Grammys 2014: Following Beyoncé and Other Nightmares

Last night’s Grammy Awards ran more than 200 minutes long, and not nearly enough of them involved Beyoncé. After a slinking, dewy performance of “Drunk in Love,” where Jay-Z showed up to clarify “hello, I inspired this song” and saw his dubious guest verse end up as an admiring irrelevance, she retired to front row centre, content to bask in the Internet’s adoration. Imagine being obliged to follow Beyoncé while she regally sips wine several feet away, ignoring your dumb presenter banter about her intricately translucent dress (everybody on Twitter was thirsting like a cartoon skeleton). I don’t wish that fate even on Katy Perry. In the spirit of charity, maybe she should’ve rigged up the music videos with PowerPoint and sung the entire Beyoncé tracklist. We at least needed a few dozen more “surfborts.”

“Drunk in Love” is a song about the evidently considerable joys of a mature relationship, which made it unusual at this ceremony. The Grammys’ predilection for musicians who last tried anything new around 1988 remains unshakeable, but lately, as pop came to dominate the music industry, they’ve been randomly swinging to the other end of the actuarial tables. Because no actually existing human shares the jury members’ collective tastes and sense of history, this shift yielded both Taylor Swift’s Album of the Year trophy and A Tribute to Dubstep Featuring Dave Grohl.

Beyonce Grammy 2014 Performance “Drunk In Love” Ft. Jay Z Live Show HD

Lorde was this year’s beneficiary, and as a former gothy-minded 16-year-old myself, it’s hard to consign her to novelty status just yet. I don’t fuck with “Royals,” but it is succinct, a virtue some of her elders might do well to rediscover. I understand inviting Paul McCartney to play whichever new song he’s written at these things, even if it’ll be forgotten by ceremony’s end, even if Dave Grohl had a hand in it. I understand why you’d want his former drummer on the premises, too. But Ringo really shouldn’t be allowed to sing anything, especially not when his piece of choice sounds like one shapeless and interminable chorus. I began to wonder what might lie underneath Pharrell’s towering hat: his Grammy for Justified? Another, smaller Pharrell? An artificial oasis? A jeweled abacus?

The redeeming merit of the Grammys as spectacle is that another, better performance might always come around soon. My favourite last night was “Get Lucky,” featuring Stevie Wonder, a beatific Nile Rodgers, several brilliant session musicians, Pharrell’s second hat, interpolations from “Le Freak,” and, almost incidentally, Daft Punk, costumed like a pair of luxurious modernist vibrators. After multiple categories where nobody seemed to remember the name Chic, their tribute to Rodgers’s sublime disco group felt elegantly understated.

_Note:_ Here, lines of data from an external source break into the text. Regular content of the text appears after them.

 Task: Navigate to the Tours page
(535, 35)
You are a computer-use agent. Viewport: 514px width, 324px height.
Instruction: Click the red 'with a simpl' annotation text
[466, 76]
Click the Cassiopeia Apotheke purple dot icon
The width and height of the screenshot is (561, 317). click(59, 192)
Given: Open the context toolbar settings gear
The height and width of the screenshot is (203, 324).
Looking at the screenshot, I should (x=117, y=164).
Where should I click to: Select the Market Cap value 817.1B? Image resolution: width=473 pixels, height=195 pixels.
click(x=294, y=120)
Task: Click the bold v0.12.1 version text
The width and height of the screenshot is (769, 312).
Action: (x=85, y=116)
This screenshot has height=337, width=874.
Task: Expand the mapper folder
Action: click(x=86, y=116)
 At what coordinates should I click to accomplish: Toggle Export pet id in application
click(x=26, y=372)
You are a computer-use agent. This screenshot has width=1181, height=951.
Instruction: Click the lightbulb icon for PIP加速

Earlier, Taylor Swift had attacked her piano keys with bombast more familiar to a show where Stevie Wonder always takes your calls. Kacey Musgraves, the pleasantly surprising winner for best country album, played “Follow Your Arrow” amidst a visual representation of the Magnetic Fields’s “Two Characters In Search of a Country Song.” And Kendrick Lamar’s virtuosic collaboration with Imagine Dragons suggests that I might like Imagine Dragons if Kendrick Lamar replaced every existing member. Maybe one day, around the same time they decide to start televising the hip-hop awards, the Grammys will no longer feel compelled to have a bearded white guitarist shadowing rappers onstage—though the marginalization did prevent me from seeing Macklemore and Ryan Lewis sweep all those awards at Lamar’s expense.

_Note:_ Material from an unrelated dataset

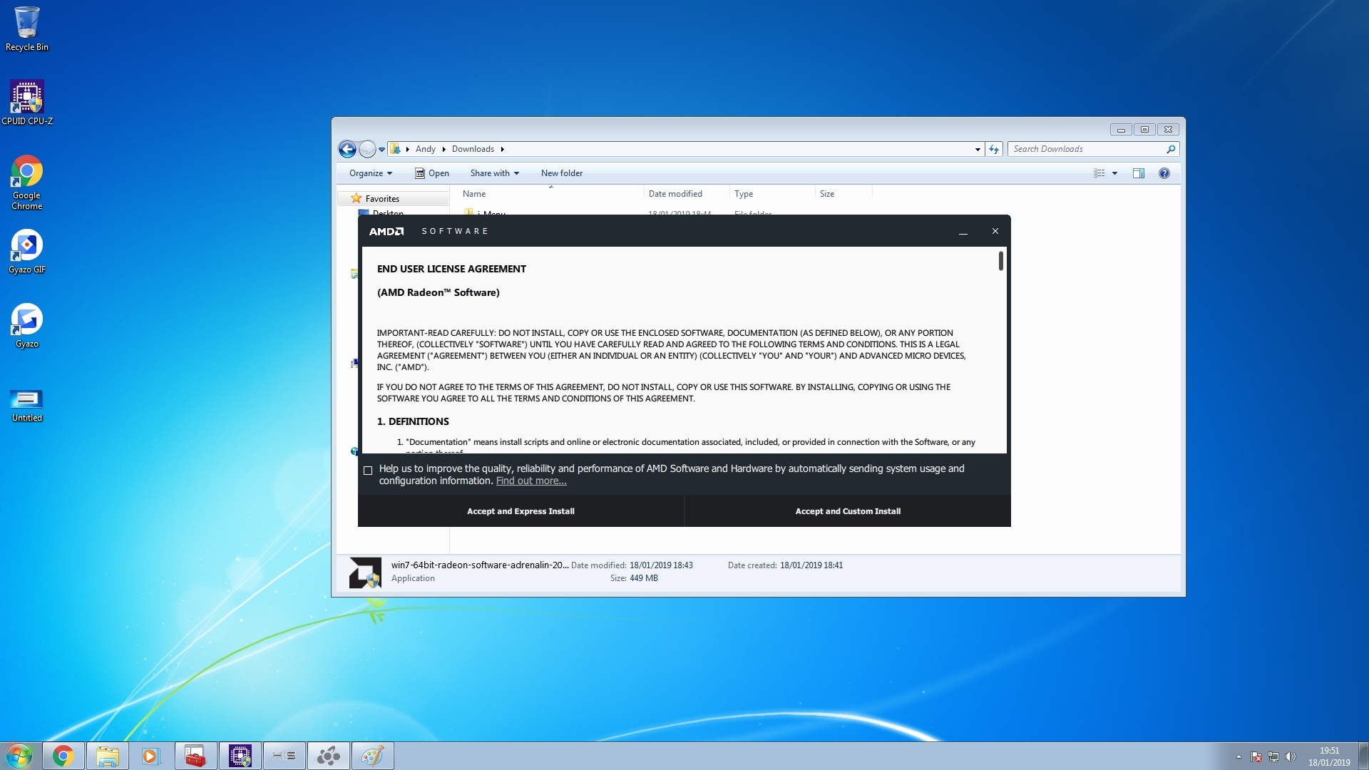Expand the Share with dropdown
This screenshot has height=770, width=1369.
point(494,173)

As for the 33 couples, gay and straight, who got married during the latter duo’s “Same Love,” I only hope they don’t come to rue the insipid, self-serving homily that served as their first dance. Even the featherlight “Open Your Heart” got subordinated to Macklemore’s messiah complex, rearranged to leach all the disco from it and lead Madonna through various cringeworthy key changes. It’s not that the MC was merely cynical, using these lovers as props—one of them was his producer’s own sister. What makes his sincerely held politics so obnoxious is the absence of deference and humility, his inability to recognize that he’s lecturing oppressed people rather than representing them. After Macklemore lamented “have you read the YouTube comments lately?” while mugging like he thinks a preacher does, a few dumb old tweets of his own circulated anew. I mention this not as a rote accusation of hypocrisy, but to demonstrate that political liberation requires more than convincing some obviously bad and wrong bigots that they’re bad and wrong—for example, resisting one’s complicity as a straight white men. He could try foregrounding that queer woman who sings the only part of his song nobody hates.

Daft Punk, Pharrell Williams & Stevie Wonder - Get Lucky performance at The Grammy’s 2014 HD

The Grammys like to do things retroactively, whether laureling mediocre new albums by ‘60s survivors or acknowledging entire genres and movements long after they emerged. Thirty-five years after disco got demolished, dance music finally won Album of the Year again when two very rich French eccentrics decided to hire all their heroes. Random Access Memories is a conservative, fetishistic record, but at least Daft Punk treated the collaborators that obsessed them with respect, whether or not humility fits their shtick. Frank Ocean or Prince & The Revolution did not rate a primetime celebration for their portrayal of queer love, and we all know why. Perhaps in a decade or two, the Grammy producers will realize how gross it was to mark Lou Reed’s death with Jared Leto semi-seriously pretending to be Candy Darling, and lionize another annoying white guy for his brave message that trans women are women.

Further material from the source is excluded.